Kirk Zufelt and my 'Covid-delayed' expedition to Cape Verde to study Fea's Petrel at sea finally happened from 14-21 April 2023. The live-on-board catamaran journey focused on the north-western islands and started and finished at Mindelo, São Vicente. Over the week we undertook mass chumming over numerous undersea banks, from 30 km north-west of Santo Antão in the west to 15 km south of São Nicolau in the east, including Raso Bank, between Raso and São Nicolau.

On 18 April we were inshore to the south of Raso enjoying the small Red-footed Booby and Brown Booby colonies when Angus Wilson shouted "Frigatebird!" I was shocked by the call as it was well known that the tiny, ever-decreasing Cape Verde Magnificent Frigatebird population had finally fizzled out in 2015. Had those last two females of 2016 hung on in the backwaters of Cape Verde? A quick check with binoculars confirmed that our individual was a Magnificent Frigatebird. It was a female, having a distinctive dark hood and white chest, the chest with dark median indents at the fore and rear. Closer inspection revealed signs of immaturity such as white streaking within the dark hood.

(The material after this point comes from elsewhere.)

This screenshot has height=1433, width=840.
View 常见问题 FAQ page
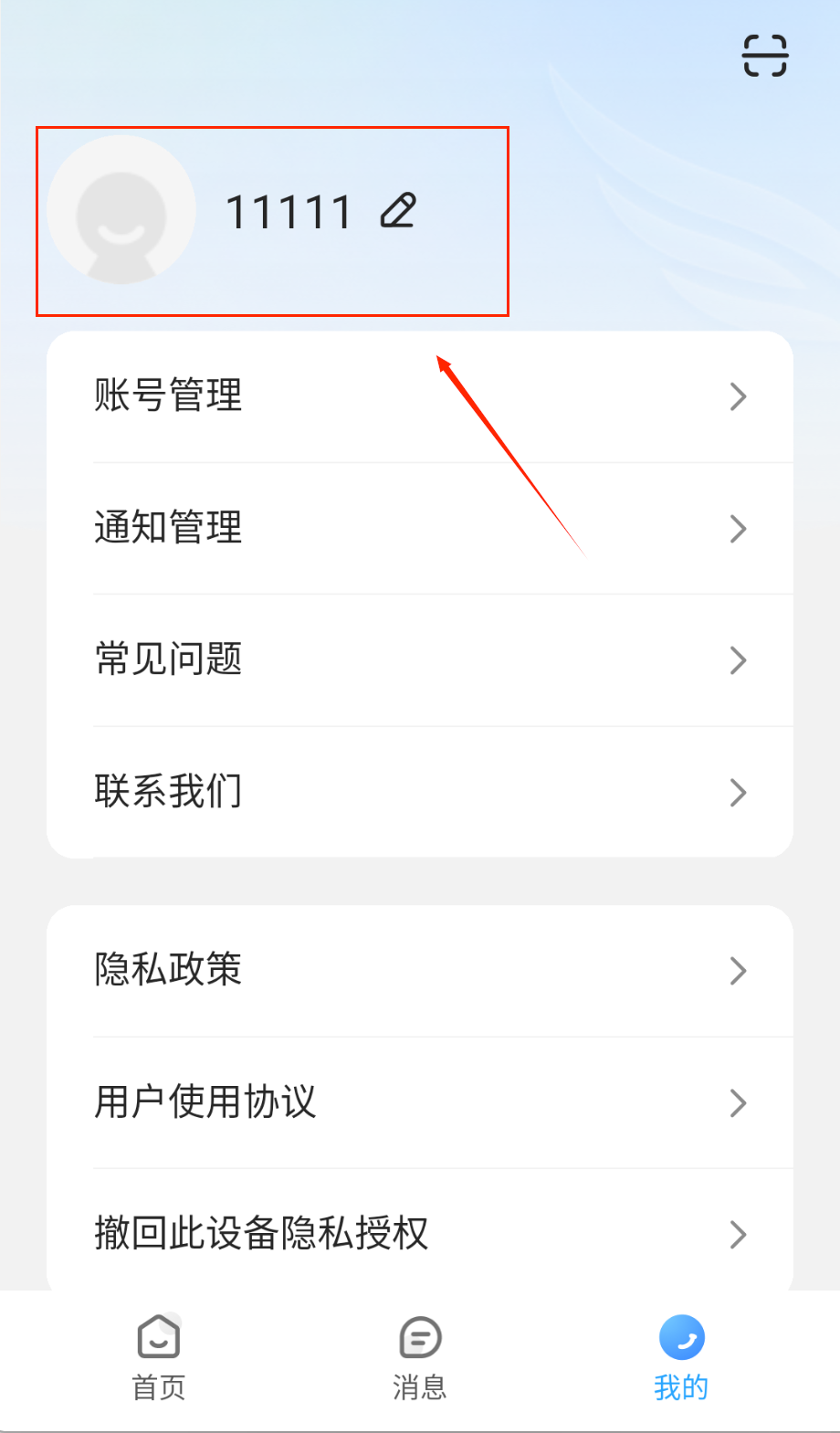point(420,659)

The bird was over the shore for about 10 minutes, occasionally attacking Red-billed Tropicbirds and boobies, and successfully forcing a tropicbird to disgorge. She then drifted off northwards and we did not see her again. This was evidently a vagrant bird, presumably from the Caribbean.

This Magnificent Frigatebird is the first documented sighting in Cape Verde since the resident population became extirpated (Kirk Zufelt).

The rest of the expedition was a success. Of special note, we had 34 encounters with Fea's Petrel. Boyd's Shearwaters were occasionally seen throughout the trip, with a notable concentration over Raso Bank, involving feeding groups of at least 10 birds on several occasions. However, despite daily mass chumming, including over Raso Bank, only one Cape Verde Storm Petrel was seen, briefly at chum 30 km north-west of Santo Antão (thus an oceanic rather than an inter-island sighting). The storm petrel has a protracted or bimodal breeding strategy and one of two peak egg-laying periods between February and May. Evidently, the species forages outside of the islands in the daytime. During repositioning cruises from Argentina to Cape Verde – known as 'The Atlantic Odyssey' – in 2006, 2010, 2012 and 2018, we saw Cape Verde Storm Petrels to the south of the islands during the day before arriving in Cape Verde. The current expedition was successful in attracting storm petrels, though; most notable were at least 60 Leach's Storm Petrels in the slick south of São Nicolau (plus White-faced and Wilson's Storm Petrels), and more than 120 White-faced Storm Petrels in the slick north-west of Santo Antão (alongside Leach's Storm Petrels and one Cape Verde Storm Petrel).

The Magnificent Frigatebird was watched kleptoparasitising Red-billed Tropicbirds (Angus Wilson).